The National Onion Growers' Cooperative Marketing Association (NOGROCOMA)
Introduction
At A Glance
| Where: | Bongabon, Nueva Ecija Province, Philippines |
| What: | Onion marketing |
| Founders: | Congressman Jesus Ilagan, father of Dulce Ilagan Gozon (current chair and CEO) |
| Year Founded: | 1954 |
| Number of employees: | 5 (20 volunteers) |
| Total revenue: | 2,481,350.40 Philippine pesos (PHP) / US $60,371.26 |
| Website: | www.nogrocoma.com |
“To sustain the Philippines’ self-sufficiency in onions.” That’s the mission of the National Onion Growers’ Cooperative Marketing Association, or NOGROCOMA, according to Dulce Gozon, the organization’s current chair and CEO. Founded in 1954, NOGROCOMA is a 206-grower cooperative based in Bongabon, a town of 70,000 people and 28 barangays (small villages) in the province of Nueva Ecija, 100 miles north of Manila.
More than 60% of all Philippine onions are grown in this area, on some of the most productive farms in Southeast Asia. They are typically grown in seasonal rotation, in rice fields in the dry season, from November to February, after the first crop of rice has been harvested.

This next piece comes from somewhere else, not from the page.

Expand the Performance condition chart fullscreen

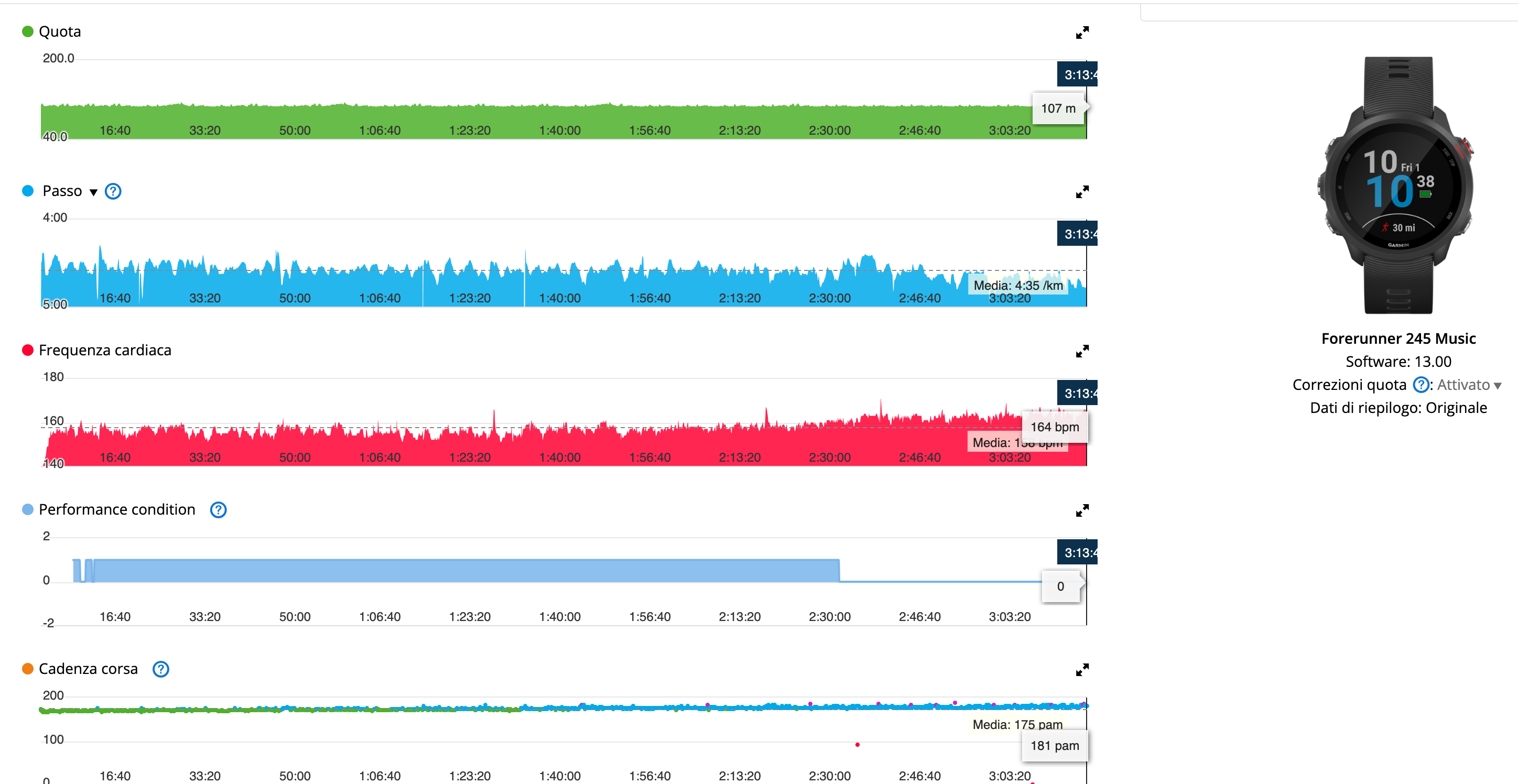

NOGROCOMA has had its share of ups and downs over its 50-year history. Strong for several decades as a result of a countrywide ban on the importation of onions—which was won at the urging of the cooperative’s founder, Congressman Jesus Ilagan—NOGROCOMA has struggled more recently with land degradation and increasing competition from non- member farmers in other villages. Now the cooperative faces new challenges from globalization. When the Philippines joined the World Trade Organization in the mid-1990s, the onion importation ban was repealed, opening local markets to increasingly tough competition from China and forcing NOGROCOMA to begin importing onions too.